The aim of this analysis was to compare the durability of nevirapine, efavirenz and lopinavir regimens based on these measures. Patients starting a nevirapine, efavirenz or lopinavir-based cART regimen for the first time after 1 January 2000 were included in the analysis.
Follow-up started 3 months after initiation of treatment if viral load was <500 HIV-1 RNA copies/mL. Durability was measured as discontinuation rate or development/worsening of clinical markers.A total of 603 patients (21%) started nevirapine-based cART, 1465 (51%) efavirenz, and 818 (28%) lopinavir.
After adjustment there was no significant difference in the risk of discontinuation for any reason between the groups on nevirapine and efavirenz (P=0.43) or lopinavir (P=0.13). Compared with the nevirapine group, those on efavirenz had a 48% (P=0.0002) and those on lopinavir a 63% (P<0.0001) lower risk of discontinuation because of treatment failure and a 31% (P=0.01) and 66% (P<.0001) higher risk, respectively, of discontinuation because of toxicities or patient/physician choice.

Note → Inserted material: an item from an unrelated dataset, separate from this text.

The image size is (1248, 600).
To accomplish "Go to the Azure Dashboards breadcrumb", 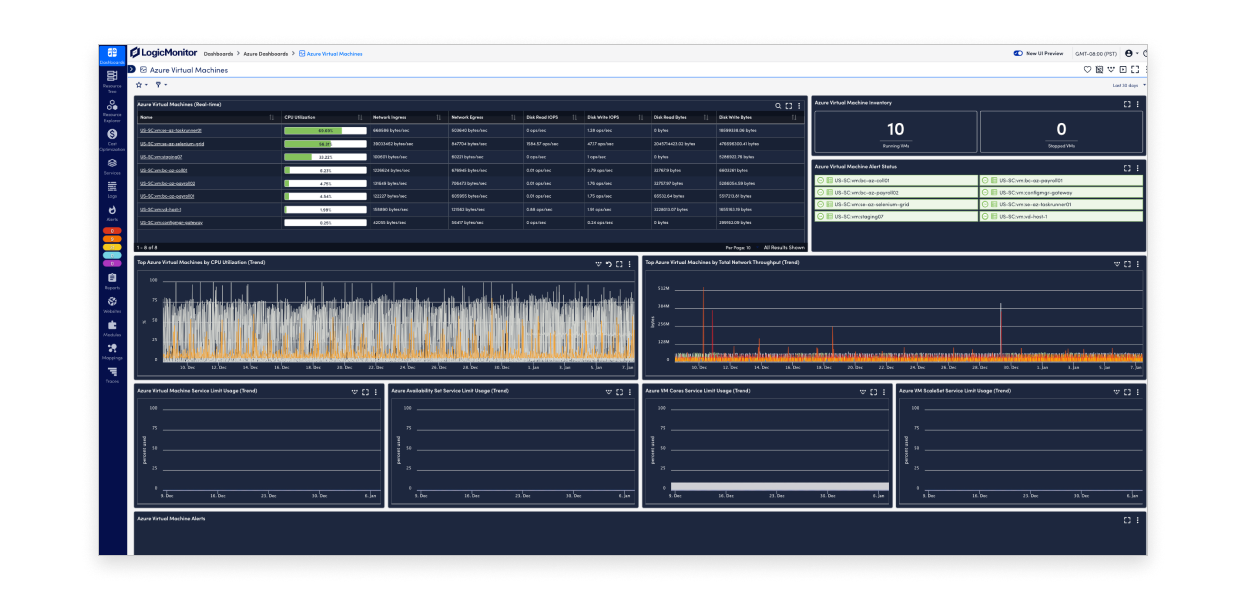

There were no significant differences in the incidence of non-AIDS-related events, worsening anaemia, severe weight loss, increased aspartate aminotransferase (AST)/alanine aminotransferase (ALT) levels or increased total cholesterol. The long-term durability of nevirapine-based cART, based on risk of all-cause discontinuation and development of long-term adverse events, was comparable to that of efavirenz or lopinavir, in patients in routine clinical practice across Europe who initially tolerated and virologically responded to their regimen.